La antropóloga norteamericana consideraba que a lo largo de todas las épocas pueden detectarse tres tipos de cultura con respecto a la relación entre las distintas generaciones: el tipo posfigurativo, en el que los niños aprenden de los adultos; el configurativo, en el que se aprende de los que son de la misma edad; y el modelo cultural prefigurativo, en el que los mayores también aprenden de los niños. La rebelión juvenil que eclosionó a nivel mundial luego de la segunda mitad del siglo XX era vista por Margaret Mead como el umbral de una nueva cultura prefigurativa que, según su mirada, alcanzaba su cima en China: “Quizá la respuesta más extraordinaria haya sido la de Mao, quien intenta volver a los jóvenes descontentos contra sus padres, para así conservar el ímpetu de la revolución realizada por la generación de los abuelos. Si los maoístas triunfan en su experimento, realizarán la aplicación más sensacional que se conoce de las técnicas de la configuración generacional con el fin de provocar un nuevo tipo de cultura”.
Viajó a distintas partes del mundo para estudiar, en persona, a pueblos primitivos, pero lo hacía como un químico que entra a su laboratorio no para experimentar, sino para observar minuciosamente. Con esa consigna, en 1925 zarpó rumbo a Oceanía. En la isla de Samoa vivió durante un año para estudiar las costumbres de los adolescentes en la comunidad nativa. Caminaba descalza, comía en cuclillas, vestía las clásicas faldas que el turismo aún no había convertido en artículo de exportación, habitó una cabaña de techo puntiagudo en medio de la manigua y, según las viejas costumbres de respeto entre los isleños, se inclinó ante los matais (jefes de familia que integran el fono o asamblea de jefes) y las taupos (princesas ceremoniales de una aldea), además de participar de las ceremonias que se celebraban en esa costa de arrecifes coralinos.

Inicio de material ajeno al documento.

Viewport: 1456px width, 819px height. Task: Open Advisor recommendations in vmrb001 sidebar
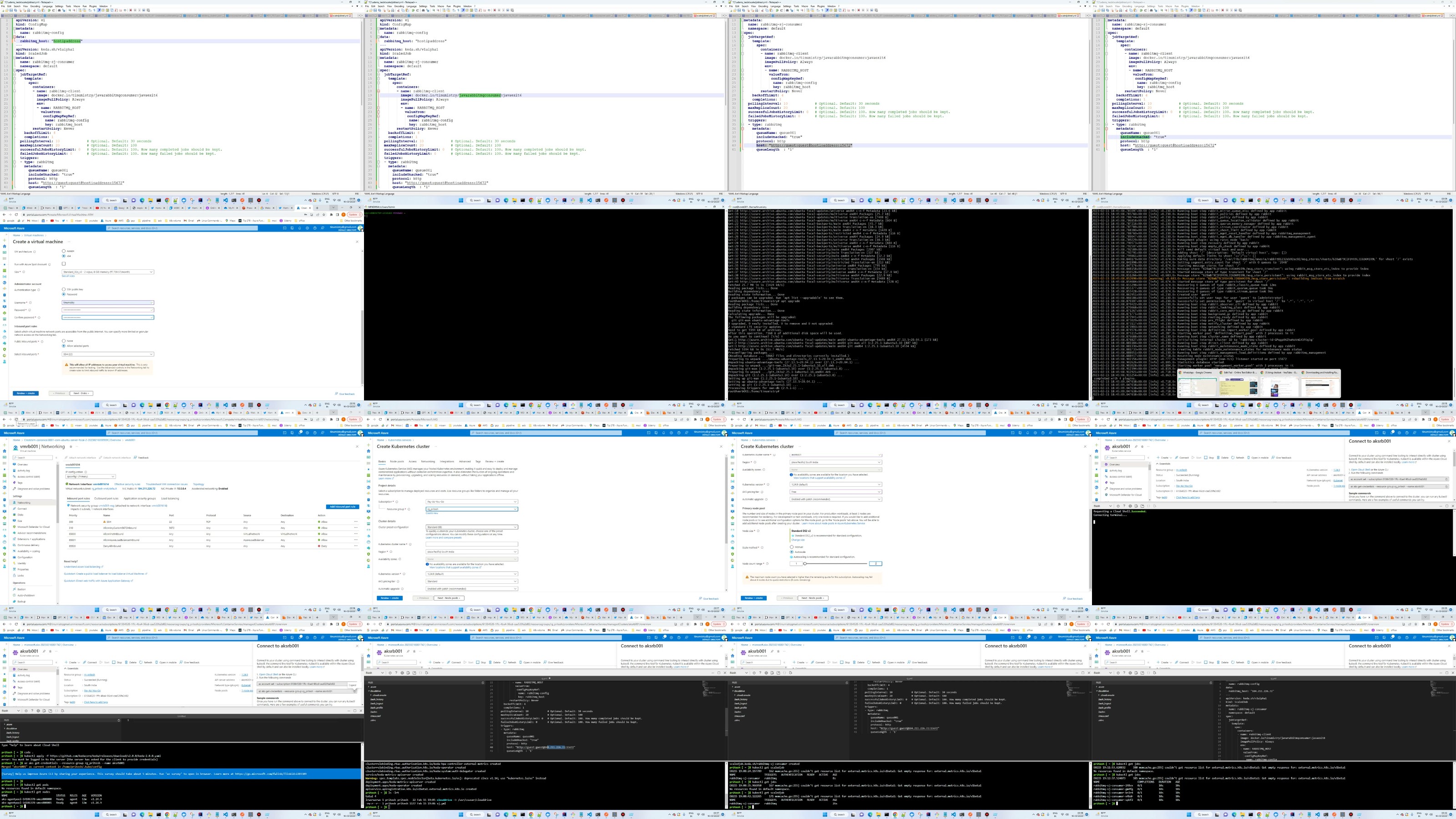click(x=32, y=533)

En compañía de su primer marido, Reo Fortune, trabajó sobre el pueblo Manus de las Islas del Almirantazgo, en 1928. Tres años después permaneció siete meses entre los Arapesh de la montaña, pueblo que habita en el noroeste de Nueva Guinea. Más tarde, convivió con comunidades en Bali y del este de Java. Sin embargo, sostuvo que fue en Samoa donde hizo su experiencia antropológica más profunda, encontrando allí algunas claves de la crisis de la adolescencia en la sociedad contemporánea. Advirtió que en esa isla, al estar esa etapa de crecimiento enlazada a la vida integral de la comunidad, se la despoja de la aureola crítica y hasta trágica con que la distingue la sociedad llamada civilizada.
Declinar el orgullo occidental
Mead descubrió que, en la organización familiar de Samoa, los niños cuidan a quienes son menores que ellos. La amplitud de ese ámbito, que incluye tíos y primos, cercanos y lejanos, y el nacimiento de nuevas criaturas, aseguran un relevo en esta tarea al promediar la preadolescencia. En ese momento se produce el tránsito hacia nuevas formas de responsabilidad: aprender a recoger el taro (tubérculo similar a la mandioca) y a prepararlo, junto con el palusami (budín de coco rallado).
Los varones también son instruidos en el arte culinario, pero al mismo tiempo se inician en la técnica de la pesca. Ambos sexos cultivan la tierra y las niñas se especializarán en el tejido: pelotas, cestos, persianas y faldas de paja.
Margaret Mead invirtió la antropología del siglo XIX: en vez de trasladar los valores del mundo desarrollado a las sociedades primitivas, declinó todo orgullo occidental y bebió en las fuentes donde encontró, indudablemente, aguas más puras y cristalinas.